=== Input rows ===
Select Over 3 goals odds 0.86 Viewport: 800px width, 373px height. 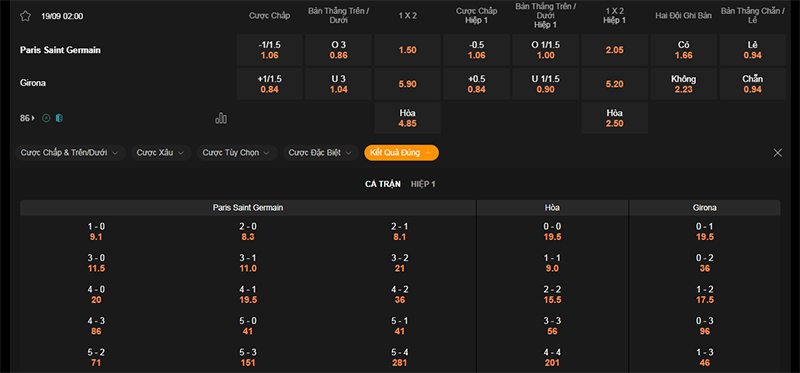339,50
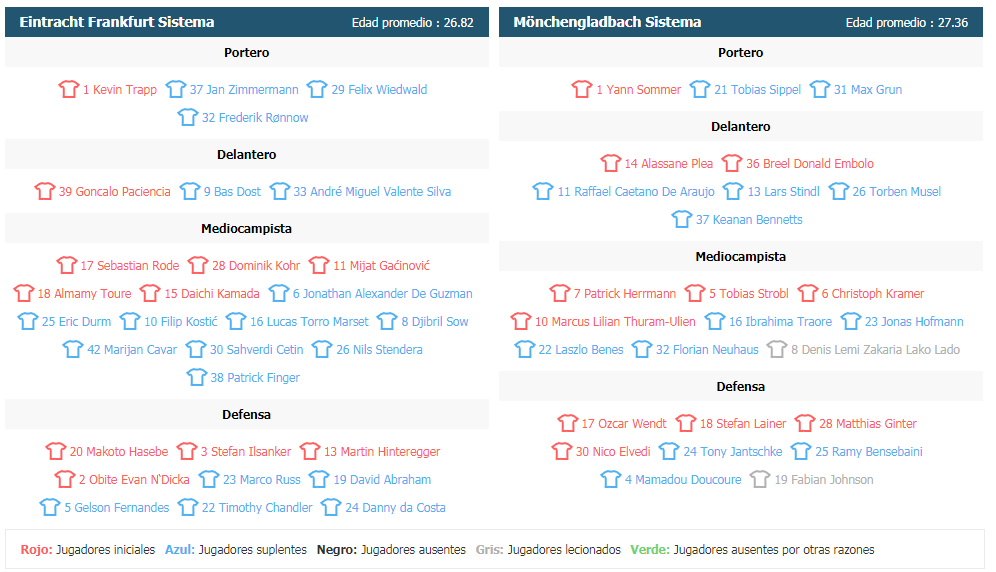The height and width of the screenshot is (572, 996).
Task: Click the blue jersey icon beside Keanan Bennetts
Action: [x=682, y=219]
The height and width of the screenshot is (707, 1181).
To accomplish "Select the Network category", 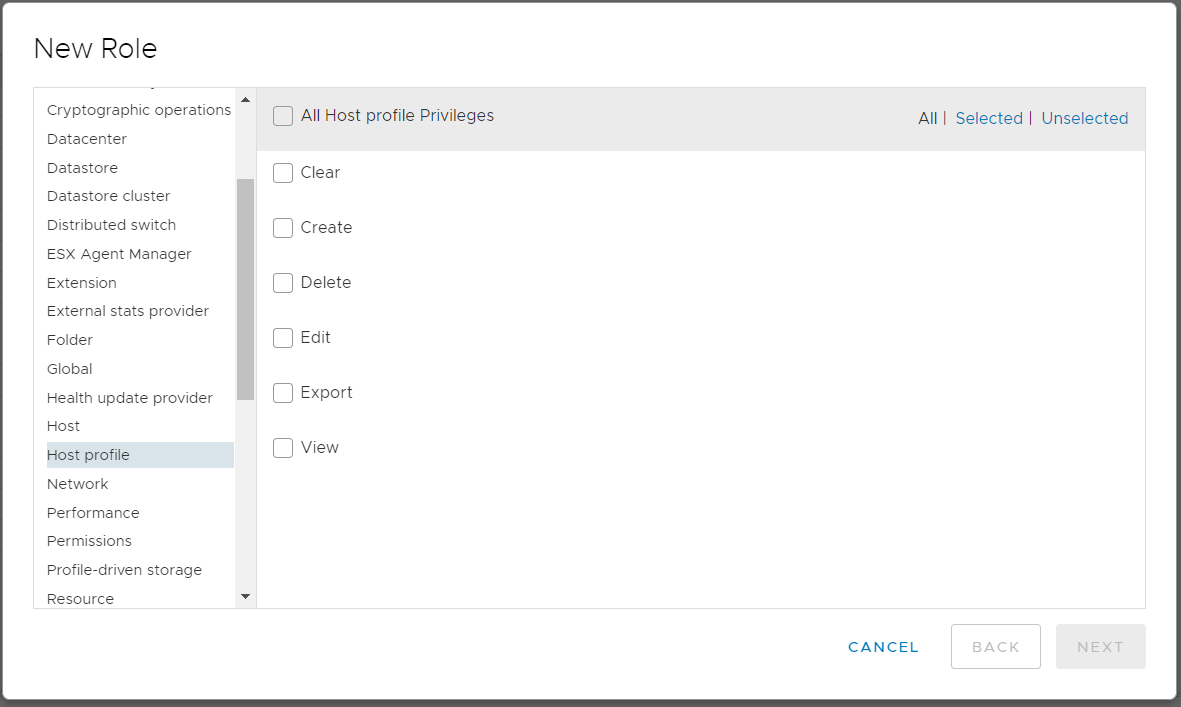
===
* [Exercise instructions]
Can you rewrite the stretch of the listing from the line containing "The height and width of the screenshot is (707, 1181)." through its end as a JSON list of strings, one string per line, with blank lines and the pictures left out?

* [Answer for the task]
[
  "The height and width of the screenshot is (707, 1181).",
  "To accomplish \"Select the Network category\", "
]